Computes random crosses on a population.

Parameters:

• population (ndarray) – input population of shape (n, m, d).

• n_crosses (int) – number of random crosses to perform.

• n_offspring (int) – number of offspring per cross. The default value is 1.

Returns:

output population of shape (n_crosses, n_offspring, m, d) and parent indices of shape (n_crosses, 2) of performed crosses.

Return type:

tuple of two ndarrays

Example:

>>> from chromax import Simulator, sample_data
>>> simulator = Simulator(genetic_map=sample_data.genetic_map)
>>> f1 = simulator.load_population(sample_data.genome)
>>> f2, parent_ids = simulator.random_crosses(f1, 100, n_offspring=10)
>>> f2.shape
(100, 10, 9839, 2)
>>> parent_ids.shape
(100, 2)

select(population: Bool[Array, '_g n m d'], k: int, f_index: Callable[[Bool[Array, 'n m d']], Float[Array, 'n']] | None = None) → Tuple[Bool[Array, '_g k m d'], Int[Array, '_g k']]

Function to select individuals based on their score (index).

Parameters:

• population (ndarray) – input population of shape (n, m, d), or shape (g, n, m, d), to select k individual from each group population group g.

• k (int) – number of individual to select.

• f_index (Callable) – function that computes a score from each individual. The function accepts as input the population, i.e. and array of shape (n, m, d) and returns a n float numbers. The default f_index is the conventional index, i.e. the sum of the marker effects masked with the SNPs from the genetic_map.

Returns:

output population of shape (k, m, d) or (g, k, m, d), depending on the input population, and respective indices of shape (k,) or (g, k)

Return type:

tuple of two ndarrays

Example:

>>> from chromax import Simulator, sample_data
>>> simulator = Simulator(genetic_map=sample_data.genetic_map, trait_names=["Yield"])
>>> f1 = simulator.load_population(sample_data.genome)
>>> len(f1), simulator.GEBV(f1).mean().values
(371, [8.223844])
>>> f2, selected_indices = simulator.select(f1, k=20)
>>> len(f2), simulator.GEBV(f2).mean().values
(20, [14.595136])
>>> selected_indices.shape
(20,)

GEBV(population: Bool[Array, 'n m d'], *, raw_array: bool = False) → DataFrame | ndarray

Computes the Genomic Estimated Breeding Values using the data from the genetic_map.

Parameters:

• population (ndarray) – input population of shape (n, m, d).

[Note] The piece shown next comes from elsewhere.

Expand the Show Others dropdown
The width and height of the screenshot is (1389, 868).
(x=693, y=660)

• raw_array (bool) – whether to return a raw array or a DataFrame. Default value is False.

Returns:

a DataFrame (or array) with n rows and a column for each trait. It contains the GEBV of each trait for each individual.

Return type:

DataFrame or ndarray

Example:

>>> from chromax import Simulator, sample_data
>>> simulator = Simulator(genetic_map=sample_data.genetic_map)
>>> f1 = simulator.load_population(sample_data.genome)
>>> simulator.GEBV(f1).mean()
Heading Date              0.196119
Protein Content          -0.228718
Plant Height             -5.888406
Thousand Kernel Weight   -1.029418
Yield                     8.223843
Fusarium Head Blight      5.318052
Spike Emergence Period   -0.933169
dtype: float32

create_environments(num_environments: int) → Float[Array, 'num_environments']

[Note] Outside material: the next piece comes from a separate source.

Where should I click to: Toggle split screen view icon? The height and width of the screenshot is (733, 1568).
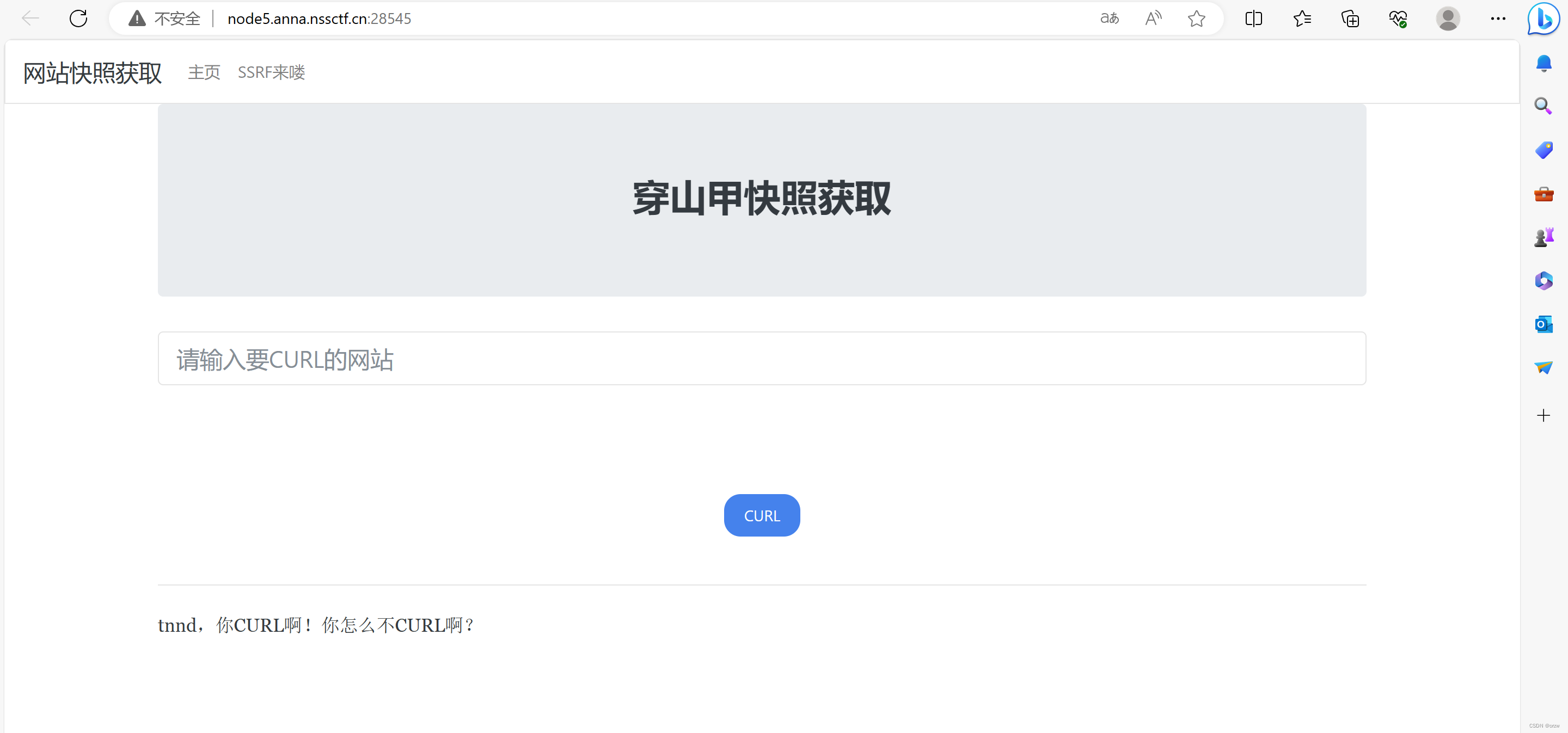(x=1253, y=19)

Create environments to phenotype the population.

In practice, it generates random numbers from a normal distribution.

Parameters:

num_environments (int) – number of environments to create.

Returns:

array of floating point numbers. This output can be used for the function phenotype.

Return type:

ndarray

phenotype(population: Bool[Array, 'n m d'], *, num_environments: int | None = None, environments: ndarray | None = None, raw_array: bool = False) → DataFrame | ndarray

Simulates the phenotype of a population.

This uses the Genotype-by-Environment model described in AlphaSimR.

Parameters:

• population (ndarray) – input population of shape (n, m, d)

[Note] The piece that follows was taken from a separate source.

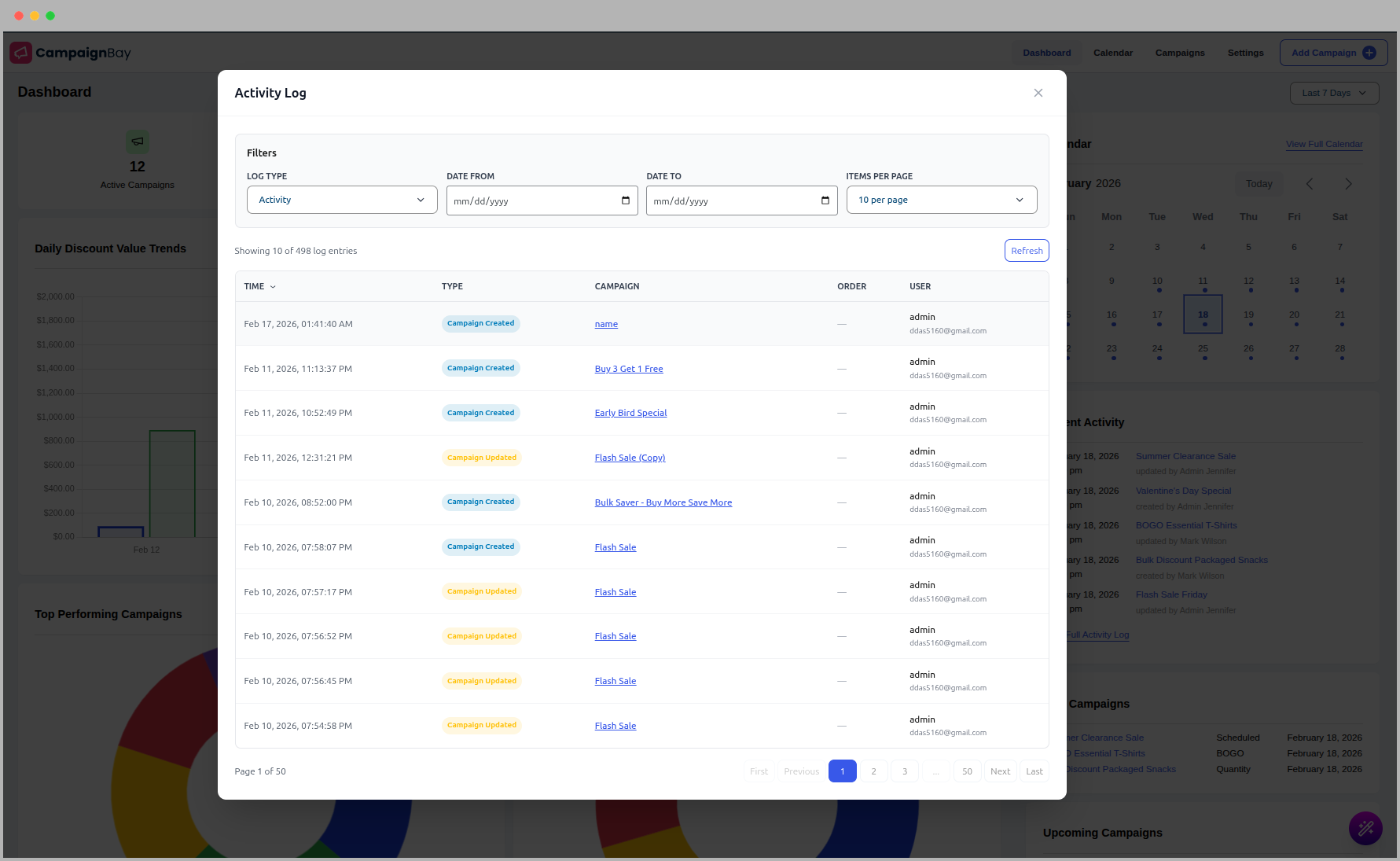Switch to the Calendar tab

[1112, 53]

• num_environments (int) – number of environments to test the population. Default value is 1.

• environments (ndarray) – environments to test the population. Each environment must be represented by a floating number in the range (-1, 1). When drawing new environments use normal distribution to maintain heretability semantics.

• raw_array (bool) – whether to return a raw array or a DataFrame. Default value is False.

Returns:

a DataFrame (or array) with n rows and a column for each trait. It contains the simulated phenotype for each individual.

Return type:

DataFrame or ndarray

Example:

>>> from chromax import Simulator, sample_data
>>> simulator = Simulator(genetic_map=sample_data.genetic_map, seed=42)
>>> f1 = simulator.load_population(sample_data.genome)
>>> envs = simulator.create_environments(4)
>>> simulator.phenotype(f1, environments=envs).mean()
Heading Date              0.105397
Protein Content          -0.172026
Plant Height             -5.813669
Thousand Kernel Weight   -1.372738
Yield                     8.306302
Fusarium Head Blight      4.286477
Spike Emergence Period   -0.575061
dtype: float32

corrcoef(population: Bool[Array, 'n m d']) → Float[Array, 'n']

Computes the correlation coefficient of the population against its centroid.

It can be used as an indicator of variance in the population.

Parameters:

population (ndarray) – input population of shape (n, m, d)

Returns:

vector of length n, containing the correlation coefficient of each individual against the average of the population.

Return type:

ndarray

Example:

>>> from chromax import Simulator, sample_data
>>> simulator = Simulator(genetic_map=sample_data.genetic_map, seed=42)
>>> f1 = simulator.load_population(sample_data.genome)
>>> corrcoef = simulator.corrcoef(f1)
>>> corrcoef.shape
(371,)